Authenticity is a long road without a destination. You’re never going to get to that place fully, but the early reactions in Japan have been really rewarding
Justin Marks, co-producer and co-writer of Shōgun

Yet it could have turned out so differently – if at all. In 2019, the series was already taking shape when production company FX called a halt. Soon after, Marks was enlisted as writer and executive producer and an overhaul followed.

“I think the way the writers’ room and script delivery had been constructed in the previous iteration was such that [the production] was not going to be able to keep up with the massive flow of information and research and cultural feedback,” says Marks.

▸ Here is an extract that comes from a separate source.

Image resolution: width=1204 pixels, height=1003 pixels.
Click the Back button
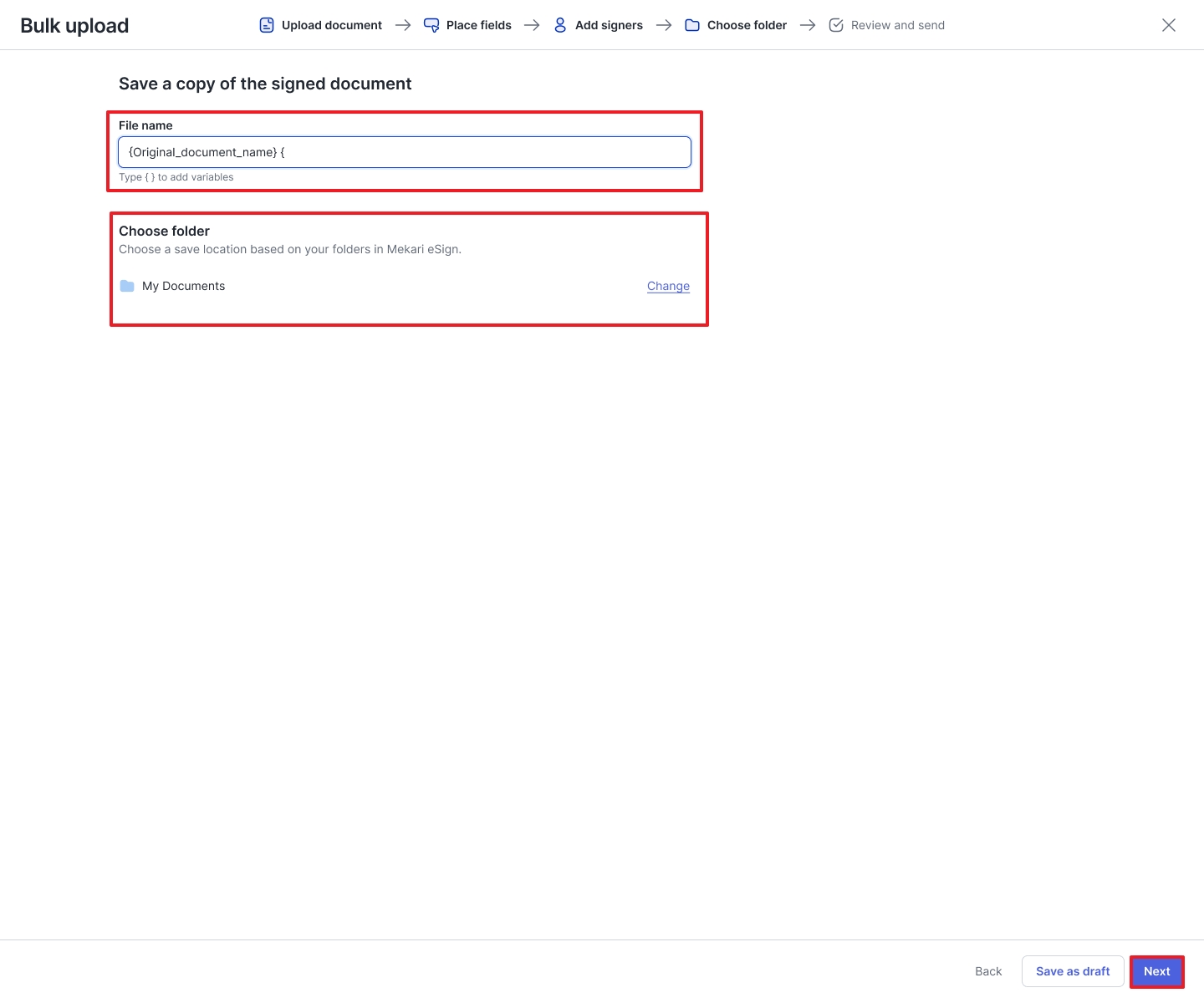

“So rather than force that and force the start date with a previous writer and director, they just decided to hit the reset button.”

That readjustment brought with it significant relocation. Shooting plans originally had Cornwall, southwest England, representing Japan. But as Marks confirms, filming took place “entirely in British Columbia, Canada”.

“The idea, on taking it away from Cornwall, was to move it to Japan”, he says. “This was late 2019, as we wrote the scripts, then in 2020, Covid happened and we were landlocked for a year.

“That was good for development, but by the time we were back on our feet, in 2021, it was clear production in Japan was going to be prohibited, and we couldn’t get back there for another year after that.”

Hiroyuki Sanada as Lord Yoshii Toranaga in a still from Shogun. Photo: Disney+

With detail being as essential to the project as the bigger picture, that development saw the creation of the show’s own reference work. Says Kondo: “The job of one of our producers was marshalling all the research and creating a manual, a bible that was almost the length of Shōgun itself.”

“And almost the length of the real Bible!” adds Marks. “Eight-hundred-and-seventy pages of diagrams, who enters where and when and so on. It was to help build an engine, so that the director of each episode could come in and have the world handed to them.”

“We hoped the weight of that book would convey just how much care and consideration had gone into it,” says Kondo.

“Authenticity is a long road without a destination,” says Marks. “You’re never going to get to that place fully, but the early reactions in Japan have been really rewarding.

“But this is James Clavell’s book – an international, intersectional book – and we are really proud of our part in it.”

Shōgun is streaming on Disney+ from February 27.